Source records
+++

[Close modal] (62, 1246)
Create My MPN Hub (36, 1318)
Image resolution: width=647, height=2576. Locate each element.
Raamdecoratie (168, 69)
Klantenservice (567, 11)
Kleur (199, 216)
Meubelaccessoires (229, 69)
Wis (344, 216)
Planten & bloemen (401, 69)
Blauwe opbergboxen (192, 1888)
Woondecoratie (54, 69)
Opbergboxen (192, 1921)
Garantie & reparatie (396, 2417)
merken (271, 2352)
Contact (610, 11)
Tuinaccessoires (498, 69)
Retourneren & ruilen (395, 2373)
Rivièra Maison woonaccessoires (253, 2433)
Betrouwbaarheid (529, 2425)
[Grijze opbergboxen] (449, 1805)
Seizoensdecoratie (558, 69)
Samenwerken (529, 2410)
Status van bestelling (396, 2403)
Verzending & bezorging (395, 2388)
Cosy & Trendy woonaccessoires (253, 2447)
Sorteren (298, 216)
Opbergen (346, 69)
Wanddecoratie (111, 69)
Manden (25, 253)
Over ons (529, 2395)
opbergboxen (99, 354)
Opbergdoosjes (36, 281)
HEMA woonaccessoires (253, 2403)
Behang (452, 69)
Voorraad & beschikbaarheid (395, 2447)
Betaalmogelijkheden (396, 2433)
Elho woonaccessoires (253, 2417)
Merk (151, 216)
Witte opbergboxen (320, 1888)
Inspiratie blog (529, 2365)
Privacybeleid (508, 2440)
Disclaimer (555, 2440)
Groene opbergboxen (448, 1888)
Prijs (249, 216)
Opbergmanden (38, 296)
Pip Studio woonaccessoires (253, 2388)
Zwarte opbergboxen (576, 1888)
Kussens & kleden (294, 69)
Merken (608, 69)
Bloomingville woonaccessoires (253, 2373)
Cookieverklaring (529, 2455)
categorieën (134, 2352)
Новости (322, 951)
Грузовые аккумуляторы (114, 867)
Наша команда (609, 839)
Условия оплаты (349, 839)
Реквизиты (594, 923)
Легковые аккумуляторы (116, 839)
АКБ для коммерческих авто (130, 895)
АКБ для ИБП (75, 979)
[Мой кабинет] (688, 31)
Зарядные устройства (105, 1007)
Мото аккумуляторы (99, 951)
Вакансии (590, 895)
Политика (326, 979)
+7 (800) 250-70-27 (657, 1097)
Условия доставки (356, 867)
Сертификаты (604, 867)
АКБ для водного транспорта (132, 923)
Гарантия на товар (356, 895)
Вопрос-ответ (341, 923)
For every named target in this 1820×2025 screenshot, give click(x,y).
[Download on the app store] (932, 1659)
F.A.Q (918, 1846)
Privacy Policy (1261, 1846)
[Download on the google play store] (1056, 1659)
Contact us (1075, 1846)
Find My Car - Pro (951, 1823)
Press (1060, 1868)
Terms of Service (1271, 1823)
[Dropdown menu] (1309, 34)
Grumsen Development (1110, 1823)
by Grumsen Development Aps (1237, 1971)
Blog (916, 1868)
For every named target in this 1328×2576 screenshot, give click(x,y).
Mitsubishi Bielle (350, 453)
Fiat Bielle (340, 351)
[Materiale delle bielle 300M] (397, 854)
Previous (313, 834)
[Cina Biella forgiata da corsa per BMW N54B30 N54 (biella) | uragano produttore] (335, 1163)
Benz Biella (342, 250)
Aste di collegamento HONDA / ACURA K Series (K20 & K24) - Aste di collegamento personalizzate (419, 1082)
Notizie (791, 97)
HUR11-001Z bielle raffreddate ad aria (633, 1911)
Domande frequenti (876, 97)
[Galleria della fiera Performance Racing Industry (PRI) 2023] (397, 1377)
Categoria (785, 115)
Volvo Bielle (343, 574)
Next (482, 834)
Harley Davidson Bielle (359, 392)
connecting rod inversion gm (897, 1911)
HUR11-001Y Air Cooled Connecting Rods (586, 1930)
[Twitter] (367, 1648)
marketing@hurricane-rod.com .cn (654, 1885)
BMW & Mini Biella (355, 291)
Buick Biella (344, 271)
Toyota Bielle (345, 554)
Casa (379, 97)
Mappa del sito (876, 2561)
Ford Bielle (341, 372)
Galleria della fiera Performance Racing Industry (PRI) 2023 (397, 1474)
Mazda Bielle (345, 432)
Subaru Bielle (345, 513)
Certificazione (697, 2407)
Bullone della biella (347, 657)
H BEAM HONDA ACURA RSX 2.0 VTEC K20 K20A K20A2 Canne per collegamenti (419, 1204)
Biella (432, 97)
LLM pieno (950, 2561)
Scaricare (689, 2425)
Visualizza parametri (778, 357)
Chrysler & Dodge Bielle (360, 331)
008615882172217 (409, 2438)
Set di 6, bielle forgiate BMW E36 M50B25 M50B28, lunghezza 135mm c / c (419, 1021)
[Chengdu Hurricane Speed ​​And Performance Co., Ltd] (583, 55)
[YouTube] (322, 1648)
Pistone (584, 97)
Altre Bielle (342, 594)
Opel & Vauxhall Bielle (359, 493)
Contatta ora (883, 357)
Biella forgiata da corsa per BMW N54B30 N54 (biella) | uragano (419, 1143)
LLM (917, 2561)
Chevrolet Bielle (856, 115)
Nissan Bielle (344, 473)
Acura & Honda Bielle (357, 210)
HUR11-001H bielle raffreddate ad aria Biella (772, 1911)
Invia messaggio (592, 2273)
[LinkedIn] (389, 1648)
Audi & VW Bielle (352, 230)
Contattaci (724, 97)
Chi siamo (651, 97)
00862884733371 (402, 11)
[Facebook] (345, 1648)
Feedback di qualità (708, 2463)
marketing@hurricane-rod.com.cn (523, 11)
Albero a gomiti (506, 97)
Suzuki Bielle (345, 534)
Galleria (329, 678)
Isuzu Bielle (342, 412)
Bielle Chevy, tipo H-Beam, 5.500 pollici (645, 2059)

+++

§ Action item:
Every line in the records above with the string "della" in it should be shown.

§ Task output:
[Galleria della fiera Performance Racing Industry (PRI) 2023] (397, 1377)
Galleria della fiera Performance Racing Industry (PRI) 2023 (397, 1474)
Bullone della biella (347, 657)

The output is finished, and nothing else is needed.